Un fuerte temporal con violentas marejadas y lluvias torrenciales en el sur de Italia dejó como saldo el colapso de uno de los monumentos naturales más emblemáticos del litoral adriático. El "Arco de los enamorados" se derrumbó y sus restos fueron a parar al mar en pleno festejo de San Valentín. Según informaron a los medios locales, no se registraron heridos.
Las autoridades locales informaron que el derrumbe del arco de roca caliza en Melendugno no provocó heridos, pero constituye el mayor impacto registrado por la erosión costera en el sur de Italia. El monumento natural emblemático de los enamorados, célebre también como destino fotográfico, se desmoronó tras años de debilitamiento progresivo por el mar y la lluvia.
El alcalde de la localidad italiana, Maurizio Cisternino, señaló: "Con la desaparición de uno de los atractivos más emblemáticos de nuestro litoral y de toda Italia, sentimos un golpe devastador". Por su parte, el concejal de Turismo, Francesco Stella, describió el hecho como “un funeral” para la comunidad.
La formación rocosa se desmoronó por completo tras ser castigado por violentas marejadas y lluvias torrenciales. La caída del Arco de los Enamorados marca una pérdida irreparable para el patrimonio natural y turístico de la región, que durante décadas fue un símbolo de la costa de Sant’Andrea y un punto de encuentro para visitantes de todo el mundo. Su desaparición, coincidiendo con el día de San Valentín, ha generado conmoción entre la comunidad y especialistas, que advierten sobre el impacto creciente de la erosión costera en el sur de Italia.
El alcalde Cisternino criticó la falta de inversión en la protección del litoral y recordó que el proyecto impulsado por su municipio para frenar la erosión, aunque fue declarado “admisible”, nunca obtuvo financiación debido al agotamiento de los fondos disponibles. “A la luz de lo ocurrido, esperamos que los fondos sean reabastecidos y que esta enésima señal enviada por la naturaleza no caiga en el vacío”, sostuvo.

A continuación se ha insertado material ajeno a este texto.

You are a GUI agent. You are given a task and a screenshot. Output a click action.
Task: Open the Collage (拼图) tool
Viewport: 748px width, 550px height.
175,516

La leyenda local vinculaba el arco con la promesa de un amor eterno: se decía que las parejas que se besaban bajo su silueta quedaban unidas para siempre. Durante décadas, ese mito atrajo a miles de enamorados y convirtió a Sant’Andrea en un destino icónico del turismo romántico, tanto en Italia como en el mundo. Hoy, con el colapso del Arco de los Enamorados, no solo se pierde un símbolo natural, sino también un relato que alimentaba la magia de la costa salentina.